Only 25% of the use cases that the working group looked at were residential. Other interesting cases involve fleets of school buses and transit buses, big drayage trucks that do short set routes between ports and warehouses, local delivery trucks, and airport shuttles. If done properly, V2G can reduce the costs of maintaining these electric fleets while also saving the grid money. In that sense, V2G can accelerate electrification by making it more affordable.

But getting it right, or even just making it work, involves coordination between the grid, the power providers, and vehicle manufacturers. With so many interested parties (1000+ use cases!) and the state’s very inclusive process, not to mention the technical and market complexity, the V2G discussions have been slow going. I think we will largely be in the “pilot” phase for a few more years.
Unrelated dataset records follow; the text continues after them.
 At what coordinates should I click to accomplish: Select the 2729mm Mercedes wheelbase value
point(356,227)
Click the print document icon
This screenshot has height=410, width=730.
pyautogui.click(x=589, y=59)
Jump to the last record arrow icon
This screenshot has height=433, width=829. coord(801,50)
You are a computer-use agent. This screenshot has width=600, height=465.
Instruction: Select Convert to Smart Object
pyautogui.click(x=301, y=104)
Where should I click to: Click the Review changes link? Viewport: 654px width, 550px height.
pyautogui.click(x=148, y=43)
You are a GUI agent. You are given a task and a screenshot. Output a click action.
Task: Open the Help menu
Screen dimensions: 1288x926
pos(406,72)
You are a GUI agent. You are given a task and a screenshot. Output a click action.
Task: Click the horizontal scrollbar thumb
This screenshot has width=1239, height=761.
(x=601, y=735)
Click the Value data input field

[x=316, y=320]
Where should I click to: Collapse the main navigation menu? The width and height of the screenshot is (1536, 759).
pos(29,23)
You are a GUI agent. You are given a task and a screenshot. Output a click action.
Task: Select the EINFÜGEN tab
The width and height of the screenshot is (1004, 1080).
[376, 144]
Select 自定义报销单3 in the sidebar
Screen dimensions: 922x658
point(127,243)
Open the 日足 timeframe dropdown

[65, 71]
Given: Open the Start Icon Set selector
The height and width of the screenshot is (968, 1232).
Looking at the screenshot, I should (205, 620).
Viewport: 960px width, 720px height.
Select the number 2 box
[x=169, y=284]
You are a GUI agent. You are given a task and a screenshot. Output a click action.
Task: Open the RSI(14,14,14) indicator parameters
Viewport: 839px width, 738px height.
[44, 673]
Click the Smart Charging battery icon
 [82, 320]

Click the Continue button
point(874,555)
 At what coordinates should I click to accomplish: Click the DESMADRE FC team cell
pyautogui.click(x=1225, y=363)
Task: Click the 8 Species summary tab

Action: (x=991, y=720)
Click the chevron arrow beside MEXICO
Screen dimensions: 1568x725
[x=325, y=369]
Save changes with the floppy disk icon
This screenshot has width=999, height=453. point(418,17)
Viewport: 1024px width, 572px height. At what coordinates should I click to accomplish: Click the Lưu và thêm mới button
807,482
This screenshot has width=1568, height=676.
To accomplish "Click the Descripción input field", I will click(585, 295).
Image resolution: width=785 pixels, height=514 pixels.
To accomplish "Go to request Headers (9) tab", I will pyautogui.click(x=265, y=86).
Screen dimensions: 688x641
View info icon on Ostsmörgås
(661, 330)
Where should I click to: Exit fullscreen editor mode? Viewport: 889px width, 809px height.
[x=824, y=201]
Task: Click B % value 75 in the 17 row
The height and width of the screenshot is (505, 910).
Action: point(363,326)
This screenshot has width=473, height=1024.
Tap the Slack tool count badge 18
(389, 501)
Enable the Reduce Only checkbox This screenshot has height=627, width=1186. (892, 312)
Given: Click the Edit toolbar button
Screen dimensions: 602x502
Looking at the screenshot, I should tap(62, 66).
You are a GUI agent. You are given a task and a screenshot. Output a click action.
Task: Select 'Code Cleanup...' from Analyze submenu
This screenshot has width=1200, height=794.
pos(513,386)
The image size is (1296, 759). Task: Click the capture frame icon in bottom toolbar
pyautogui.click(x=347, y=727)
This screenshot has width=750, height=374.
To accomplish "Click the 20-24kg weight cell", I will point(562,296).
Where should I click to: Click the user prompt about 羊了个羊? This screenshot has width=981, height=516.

I look forward to your comments and questions on this topic, and maybe I’ll do a more focused follow-on once I learn more.

Notes and References
1. There is also V2B (“Vehicle to Building”), V2X (“Vehicle to Anything”) and V2V (“Vehicle to Vehicle”, aka charging one EV from another EV).

2. I like this explanation of how onboard and offboard chargers compare.

3. PG&E's description of a pilot program they are planning says: “For vehicles that use the Combined Charging Standard (CCS) for DC charging, there are two existing pathways to enable bidirectional charging. One is through the DIN 70121 specification, and one is through the ISO 15118-20 specification. The DIN 70121 specification has been finalized and is therefore, currently more mature in functionality than the ISO 15118- 20 specification, which is targeted to be formalized sometime at the beginning of 2022.”

4. You can find a few references here and here and here and here (this last only if you have IEEE access, which I don’t!).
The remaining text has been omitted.